6 ways to build effective 401(k) plans
The head of Wells Fargo Institutional Retirement and Trust’s relationship management group identifies best practices for designing a company-sponsored 401(k) plan
Each day, my team works alongside thousands of employers to help millions of people — their employees — prepare for retirement. We’re like retirement coaches helping people get financially fit.
When it comes to physical fitness, there are the things we can control — what we eat and how much we exercise — and what’s not so easy to control: our genetics and aging bodies.
Likewise, when it comes to retirement fitness, plan sponsors who design 401(k) plans must know what they can and can’t change to best prepare employees for retirement. Our new Driving Plan Health report (PDF) may help you make these decisions; it highlights best practices based on five years of data (from 2011 to 2016) on the daily actions of 4 million retirement plan participants in every retirement plan we manage.
Other stories in this series
- Study: More workers are saving for retirement
- 6 things you can do today to boost your 401(k)
- How ready is your generation for retirement?
Here are some of the most important things you can do to build a well-designed retirement plan:
- Know your audience. Employee demographics matter when planning effective retirement plans. Employee savings behaviors vary by age, tenure, salary, turnover rates, and other factors. The more tenured an employee base, our research found, the higher the participation rates. We also saw that younger and less tenured employees are more likely to satisfy the diversification goal, possibly a result of being defaulted into their plan’s Qualified Default Investment Alternative.
- Establish specific goals for specific populations. Each group should have its own set of goals in three areas: participation, contribution, and diversification. For example, in an industry where turnover is high in the first years of employment — such as retail — you might offer voluntary enrollment based on the plan’s eligibility requirements and delay the automatic enrollment feature until an employee reaches a tenure milestone, such as one or two years of service. Our study shows that participation increases significantly once an employee has been at work between two and nine years.

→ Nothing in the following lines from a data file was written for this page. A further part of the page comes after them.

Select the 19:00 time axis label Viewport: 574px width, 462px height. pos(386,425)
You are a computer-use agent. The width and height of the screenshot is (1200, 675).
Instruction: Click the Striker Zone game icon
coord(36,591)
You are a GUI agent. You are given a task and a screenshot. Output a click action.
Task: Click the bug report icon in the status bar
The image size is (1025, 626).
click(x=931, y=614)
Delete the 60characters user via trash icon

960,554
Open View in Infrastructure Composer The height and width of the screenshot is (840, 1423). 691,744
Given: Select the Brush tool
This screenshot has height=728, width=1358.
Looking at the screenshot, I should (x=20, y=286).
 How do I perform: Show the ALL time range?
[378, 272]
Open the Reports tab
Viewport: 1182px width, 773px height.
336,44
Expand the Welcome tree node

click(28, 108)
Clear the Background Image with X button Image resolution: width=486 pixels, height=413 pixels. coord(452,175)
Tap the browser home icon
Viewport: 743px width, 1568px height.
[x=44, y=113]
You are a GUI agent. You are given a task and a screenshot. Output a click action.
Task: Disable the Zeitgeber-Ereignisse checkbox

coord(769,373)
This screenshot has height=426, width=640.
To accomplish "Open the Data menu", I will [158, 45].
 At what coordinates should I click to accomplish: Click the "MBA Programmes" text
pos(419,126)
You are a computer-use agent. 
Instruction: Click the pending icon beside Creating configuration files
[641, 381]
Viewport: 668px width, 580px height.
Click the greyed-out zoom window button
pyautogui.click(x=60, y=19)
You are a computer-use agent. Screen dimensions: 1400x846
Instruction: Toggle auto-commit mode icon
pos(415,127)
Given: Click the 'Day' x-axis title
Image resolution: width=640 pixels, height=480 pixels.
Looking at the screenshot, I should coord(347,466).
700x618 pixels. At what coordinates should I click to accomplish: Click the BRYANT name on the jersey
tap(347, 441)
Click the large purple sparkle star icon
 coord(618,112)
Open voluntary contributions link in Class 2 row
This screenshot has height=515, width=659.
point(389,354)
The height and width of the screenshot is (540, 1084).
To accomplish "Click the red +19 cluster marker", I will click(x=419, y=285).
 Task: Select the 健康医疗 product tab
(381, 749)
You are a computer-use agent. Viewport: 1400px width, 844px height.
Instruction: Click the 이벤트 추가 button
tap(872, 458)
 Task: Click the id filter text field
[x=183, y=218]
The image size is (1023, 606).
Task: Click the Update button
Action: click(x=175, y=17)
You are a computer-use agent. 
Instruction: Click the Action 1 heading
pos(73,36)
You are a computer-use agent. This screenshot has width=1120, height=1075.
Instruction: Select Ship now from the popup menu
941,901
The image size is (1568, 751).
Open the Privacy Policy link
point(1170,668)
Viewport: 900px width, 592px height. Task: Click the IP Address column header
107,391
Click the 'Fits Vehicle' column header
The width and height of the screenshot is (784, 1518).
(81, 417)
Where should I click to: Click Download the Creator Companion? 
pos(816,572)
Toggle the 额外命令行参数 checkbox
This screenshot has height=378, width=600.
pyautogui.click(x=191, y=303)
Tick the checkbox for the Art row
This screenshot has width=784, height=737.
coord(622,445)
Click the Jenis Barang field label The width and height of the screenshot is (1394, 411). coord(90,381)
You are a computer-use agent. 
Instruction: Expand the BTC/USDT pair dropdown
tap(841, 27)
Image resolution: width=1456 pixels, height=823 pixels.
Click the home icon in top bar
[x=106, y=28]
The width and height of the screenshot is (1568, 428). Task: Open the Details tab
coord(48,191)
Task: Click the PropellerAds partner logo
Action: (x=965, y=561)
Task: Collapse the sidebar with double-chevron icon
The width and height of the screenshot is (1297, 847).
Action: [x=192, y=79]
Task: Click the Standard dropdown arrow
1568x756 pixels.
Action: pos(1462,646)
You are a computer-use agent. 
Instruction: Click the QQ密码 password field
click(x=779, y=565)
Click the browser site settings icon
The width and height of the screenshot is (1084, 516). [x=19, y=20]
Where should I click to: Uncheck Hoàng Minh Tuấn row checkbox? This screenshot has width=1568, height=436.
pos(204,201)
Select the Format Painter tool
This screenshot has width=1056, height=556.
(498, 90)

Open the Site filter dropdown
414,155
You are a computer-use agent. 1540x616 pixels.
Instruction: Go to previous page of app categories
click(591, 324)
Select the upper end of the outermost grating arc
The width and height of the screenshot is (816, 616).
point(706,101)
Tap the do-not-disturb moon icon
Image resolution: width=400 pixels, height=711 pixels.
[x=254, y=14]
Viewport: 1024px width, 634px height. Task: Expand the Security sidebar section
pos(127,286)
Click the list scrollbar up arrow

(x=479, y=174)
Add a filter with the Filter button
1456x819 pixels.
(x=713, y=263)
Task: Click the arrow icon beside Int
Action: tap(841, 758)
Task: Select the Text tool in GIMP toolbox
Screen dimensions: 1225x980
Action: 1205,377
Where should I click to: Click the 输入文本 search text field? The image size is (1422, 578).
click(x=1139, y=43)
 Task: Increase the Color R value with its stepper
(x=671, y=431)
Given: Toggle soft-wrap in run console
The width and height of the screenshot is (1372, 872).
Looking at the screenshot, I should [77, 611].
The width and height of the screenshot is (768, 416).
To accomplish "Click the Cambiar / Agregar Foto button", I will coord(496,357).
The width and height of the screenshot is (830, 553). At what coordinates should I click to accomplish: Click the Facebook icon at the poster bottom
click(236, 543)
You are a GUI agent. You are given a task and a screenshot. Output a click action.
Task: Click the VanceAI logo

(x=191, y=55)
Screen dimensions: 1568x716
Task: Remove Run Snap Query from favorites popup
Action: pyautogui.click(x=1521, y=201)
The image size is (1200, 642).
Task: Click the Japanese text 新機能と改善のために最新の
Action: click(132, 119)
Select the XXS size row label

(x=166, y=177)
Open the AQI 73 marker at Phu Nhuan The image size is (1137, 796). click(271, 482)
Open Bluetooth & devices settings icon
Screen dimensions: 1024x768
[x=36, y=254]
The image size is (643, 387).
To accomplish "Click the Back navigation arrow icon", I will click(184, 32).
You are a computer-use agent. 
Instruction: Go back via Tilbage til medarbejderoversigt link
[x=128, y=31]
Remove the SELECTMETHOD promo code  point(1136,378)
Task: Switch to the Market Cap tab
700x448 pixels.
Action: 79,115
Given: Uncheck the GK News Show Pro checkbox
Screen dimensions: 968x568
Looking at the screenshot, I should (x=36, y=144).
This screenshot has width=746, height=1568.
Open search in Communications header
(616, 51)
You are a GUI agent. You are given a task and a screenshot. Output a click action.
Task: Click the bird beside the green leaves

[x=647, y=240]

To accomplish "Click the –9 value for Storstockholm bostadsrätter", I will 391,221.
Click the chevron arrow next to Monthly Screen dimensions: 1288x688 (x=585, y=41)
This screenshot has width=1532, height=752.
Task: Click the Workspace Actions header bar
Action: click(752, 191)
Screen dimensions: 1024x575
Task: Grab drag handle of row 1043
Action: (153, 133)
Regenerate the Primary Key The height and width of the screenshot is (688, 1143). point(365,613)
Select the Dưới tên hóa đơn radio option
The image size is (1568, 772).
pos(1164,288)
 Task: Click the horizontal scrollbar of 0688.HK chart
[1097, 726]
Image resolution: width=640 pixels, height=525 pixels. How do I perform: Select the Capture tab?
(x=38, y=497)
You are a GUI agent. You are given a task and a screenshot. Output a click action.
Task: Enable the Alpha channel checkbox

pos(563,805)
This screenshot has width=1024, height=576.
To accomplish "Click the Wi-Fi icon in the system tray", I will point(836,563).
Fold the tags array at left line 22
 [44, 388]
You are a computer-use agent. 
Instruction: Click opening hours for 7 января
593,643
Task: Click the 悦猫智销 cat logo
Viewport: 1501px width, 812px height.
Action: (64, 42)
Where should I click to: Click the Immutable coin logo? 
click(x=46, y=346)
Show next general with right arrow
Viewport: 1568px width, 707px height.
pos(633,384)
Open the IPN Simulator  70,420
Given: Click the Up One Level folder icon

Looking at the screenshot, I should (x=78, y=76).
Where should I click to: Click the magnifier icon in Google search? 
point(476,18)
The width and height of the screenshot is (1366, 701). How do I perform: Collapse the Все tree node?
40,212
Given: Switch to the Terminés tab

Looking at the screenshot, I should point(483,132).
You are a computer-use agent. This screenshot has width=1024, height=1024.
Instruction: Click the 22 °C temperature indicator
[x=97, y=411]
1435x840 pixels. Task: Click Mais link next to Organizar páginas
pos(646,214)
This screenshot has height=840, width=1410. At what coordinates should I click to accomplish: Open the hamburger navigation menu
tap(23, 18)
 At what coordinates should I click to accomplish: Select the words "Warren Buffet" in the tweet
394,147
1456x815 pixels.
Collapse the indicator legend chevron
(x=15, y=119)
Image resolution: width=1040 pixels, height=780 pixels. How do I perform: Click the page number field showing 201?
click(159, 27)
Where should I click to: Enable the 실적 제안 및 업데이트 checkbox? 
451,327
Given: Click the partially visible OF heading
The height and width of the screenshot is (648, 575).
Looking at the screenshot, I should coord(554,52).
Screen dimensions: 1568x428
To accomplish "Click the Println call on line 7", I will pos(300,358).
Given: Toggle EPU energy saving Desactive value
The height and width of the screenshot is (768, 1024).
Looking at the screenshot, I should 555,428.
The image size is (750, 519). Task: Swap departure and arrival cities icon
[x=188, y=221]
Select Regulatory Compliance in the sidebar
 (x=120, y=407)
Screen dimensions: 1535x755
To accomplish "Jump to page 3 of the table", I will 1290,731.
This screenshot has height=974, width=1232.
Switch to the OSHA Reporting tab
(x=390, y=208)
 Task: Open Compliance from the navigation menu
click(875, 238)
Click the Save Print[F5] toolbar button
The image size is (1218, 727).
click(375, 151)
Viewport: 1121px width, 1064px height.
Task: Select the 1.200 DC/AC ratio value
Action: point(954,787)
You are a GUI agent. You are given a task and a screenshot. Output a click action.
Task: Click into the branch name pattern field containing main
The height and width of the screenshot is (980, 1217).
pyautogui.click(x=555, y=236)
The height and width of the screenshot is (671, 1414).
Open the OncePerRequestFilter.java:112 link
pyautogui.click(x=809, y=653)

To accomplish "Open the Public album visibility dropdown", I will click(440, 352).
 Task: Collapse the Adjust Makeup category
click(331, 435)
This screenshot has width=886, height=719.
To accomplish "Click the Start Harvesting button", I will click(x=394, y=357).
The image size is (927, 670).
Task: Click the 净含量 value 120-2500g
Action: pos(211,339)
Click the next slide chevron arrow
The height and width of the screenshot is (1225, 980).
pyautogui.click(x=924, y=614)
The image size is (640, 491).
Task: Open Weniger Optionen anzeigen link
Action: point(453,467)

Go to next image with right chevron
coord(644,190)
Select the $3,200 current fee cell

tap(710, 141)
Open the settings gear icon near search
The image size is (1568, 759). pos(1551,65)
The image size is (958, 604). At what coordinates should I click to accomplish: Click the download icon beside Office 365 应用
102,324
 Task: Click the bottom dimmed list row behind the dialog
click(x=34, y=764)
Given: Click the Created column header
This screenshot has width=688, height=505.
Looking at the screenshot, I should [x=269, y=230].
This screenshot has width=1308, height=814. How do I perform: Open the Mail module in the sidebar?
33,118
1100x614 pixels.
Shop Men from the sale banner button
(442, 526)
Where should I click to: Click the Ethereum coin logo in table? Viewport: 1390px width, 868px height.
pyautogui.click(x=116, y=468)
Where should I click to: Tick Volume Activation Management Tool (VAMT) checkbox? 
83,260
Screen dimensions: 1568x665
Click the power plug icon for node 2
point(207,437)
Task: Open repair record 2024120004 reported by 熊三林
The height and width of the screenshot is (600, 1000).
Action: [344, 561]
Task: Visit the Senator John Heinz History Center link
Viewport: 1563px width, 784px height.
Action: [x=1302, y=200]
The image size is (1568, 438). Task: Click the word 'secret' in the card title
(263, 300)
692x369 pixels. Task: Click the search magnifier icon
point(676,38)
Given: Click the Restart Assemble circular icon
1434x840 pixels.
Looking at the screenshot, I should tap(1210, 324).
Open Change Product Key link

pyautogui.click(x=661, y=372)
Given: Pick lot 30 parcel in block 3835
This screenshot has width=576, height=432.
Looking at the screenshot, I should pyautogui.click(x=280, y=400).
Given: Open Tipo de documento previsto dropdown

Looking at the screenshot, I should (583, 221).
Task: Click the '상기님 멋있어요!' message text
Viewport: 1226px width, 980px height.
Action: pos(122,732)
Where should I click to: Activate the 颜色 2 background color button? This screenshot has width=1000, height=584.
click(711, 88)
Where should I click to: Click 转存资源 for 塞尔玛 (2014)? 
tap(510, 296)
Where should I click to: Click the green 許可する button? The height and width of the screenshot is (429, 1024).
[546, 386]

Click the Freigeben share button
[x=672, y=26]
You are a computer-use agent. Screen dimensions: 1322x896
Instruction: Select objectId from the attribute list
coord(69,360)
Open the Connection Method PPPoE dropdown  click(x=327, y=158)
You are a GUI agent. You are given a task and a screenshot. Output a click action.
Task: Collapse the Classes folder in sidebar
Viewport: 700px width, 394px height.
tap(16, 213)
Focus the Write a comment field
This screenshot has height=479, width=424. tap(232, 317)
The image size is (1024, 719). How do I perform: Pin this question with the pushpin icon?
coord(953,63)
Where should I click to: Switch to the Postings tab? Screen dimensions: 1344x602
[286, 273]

A company with less turnover and more tenured employees might, on the other hand, implement auto enrollment 30 days after employment begins.
- Take stock of where you are. As our report suggests, plan design matters but implementation matters more. Let’s assume, for instance, that one of your goals is to help employees maximize their deferral rate (the percentage amount they set aside from each paycheck) so that they’re saving at least 10 percent of income, including their employer’s match. We know that saving a minimum of 10 percent is ideal, and that beginning at an early age increases the odds of reaching that mark. So what do you do if a plan has mid-career and near-retirement employees who aren’t there yet? Perhaps you can start people at a higher deferral rate as a default (say 6 percent), and then utilize auto-contribution increase rates of 2 percent. That could help an employee get to 10 percent in only three years instead of eight!
- Make enrollment automatic for all employees. Participation eclipses 80 percent when retirement plans offer automatic enrollment. Consider enrolling all employees — including new and nonparticipating employees — at a 6 percent default deferral rate. That’s a best practice we’ve found that results in an average participation rate of 84 percent!
- Add “opt-out” to automatic increases. An opt-out feature means the employees must act to stop the percentage of their pay that goes to their 401(k) plan from automatically increasing every year. Using an opt-out function as a default, we’ve found, retains 79 percent of employees in the program.
- Provide more target date funds and managed savings options. Many participants struggle with adequate diversification on an ongoing basis. One way to address this problem is to include options like target date funds or managed accounts, which develop portfolios appropriate to the investor’s target retirement date. They also leave asset allocation and other management tasks to the pros, instead of participants.
Like any good fitness coach, we know that every step matters. We’re seeing plenty of hard work paying off, based on our Plan Health Index.SM This percentage score allows retirement plan sponsors to see how many of their employees are doing the three things that best predict a good retirement savings outcome: participating, contributing 10 percent or more (including the employer match), and having a diversified investment portfolio.
From 2011 to 2016, Plan Health is up 37 percent, meaning 37 percent more participants are more fit for retirement! That’s a trend worth celebrating.